EXCERPTED TEXT:
※

The erasure of one individual’s personal data from the training data is unlikely to affect your ability to fulfil the purposes of training an AI system (as you are likely to still have sufficient data from other individuals). You are therefore unlikely to have a justification for not fulfilling the request to erase their personal data from your training dataset.
Complying with a request to erase training data does not entail erasing all ML models based on this data, unless the models themselves contain that data or can be used to infer it (situations which we will cover in the section below).
- Right to data portability
Individuals have the right to data portability for data they have ‘provided’ to a controller, where the lawful basis of processing is consent or contract. ‘Provided data’ includes data the individual has consciously input into a form, but also behavioural or observational data gathered in the process of using a service.
In most cases, data used for training a model (eg demographic information or spending habits) counts as data ‘provided’ by the individual. The right to data portability therefore applies in cases where this processing is based on consent or contract.

※

INFORMATION PROVIDED:
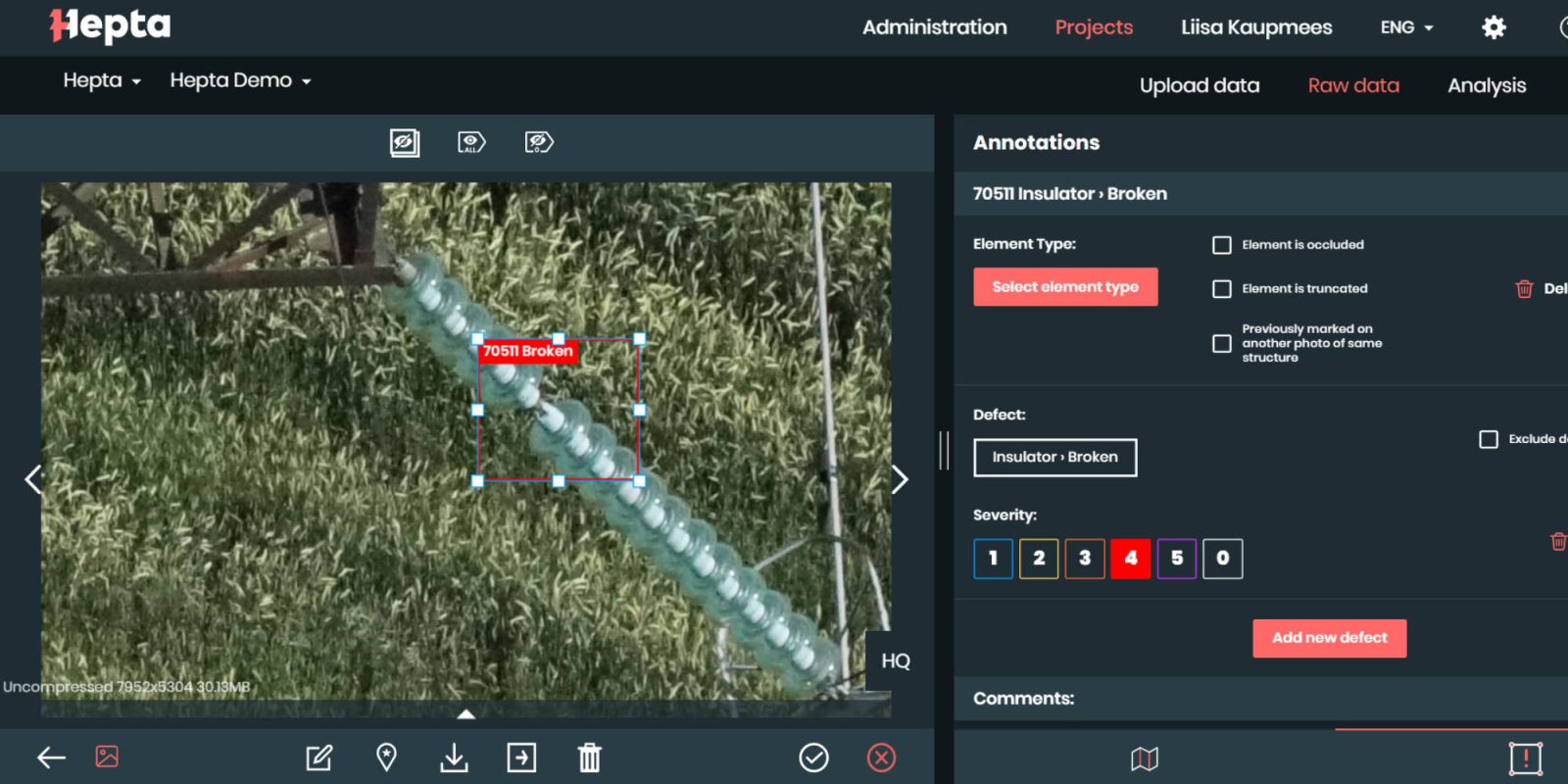The width and height of the screenshot is (1568, 784).
Task: Open settings with the gear icon
Action: pos(1494,27)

※

CHALLENGES:
1) According to the passage on AI training data, under which lawful bases of processing does the right to data portability apply?
2) Extend the passage on AI training data, beginning after its final sentence.
The data above are separate material and have no connection to the passage on AI training data.

RESULTS BY TASK:
1) It applies where the lawful basis of processing is consent or contract.

2)
However, as discussed above, pre-processing methods are usually applied which significantly change the data from its original form into something that can be more effectively analysed by machine learning algorithms. Where this transformation is significant, the resulting data may no longer count as ‘provided’.
In this case the data is not subject to data portability, although it does still constitute personal data and as such other data protection rights still apply (eg the right of access). However, the original form of the data from which the pre-processed data was derived is still subject to the right to data portability (if provided by the individual under consent or contract and processed by automated means).
- Right to be informed
You must inform individuals if their personal data is going to be used to train an AI system, to ensure that processing is fair and transparent. You should provide this information at the point of collection. If the data was initially processed for a different purpose, and you later decide to use it for the separate purpose of training an AI system, you need to inform the individuals concerned (as well as ensuring the new purpose is compatible with the previous one). In some cases, you may not have obtained the training data from the individual, and therefore not have had the opportunity to inform them at the time you did so. In such cases, you should provide the individual with the information specified in Article 14 within a reasonable period, one month at the latest, unless a relevant exemption from Article 14(5) applies.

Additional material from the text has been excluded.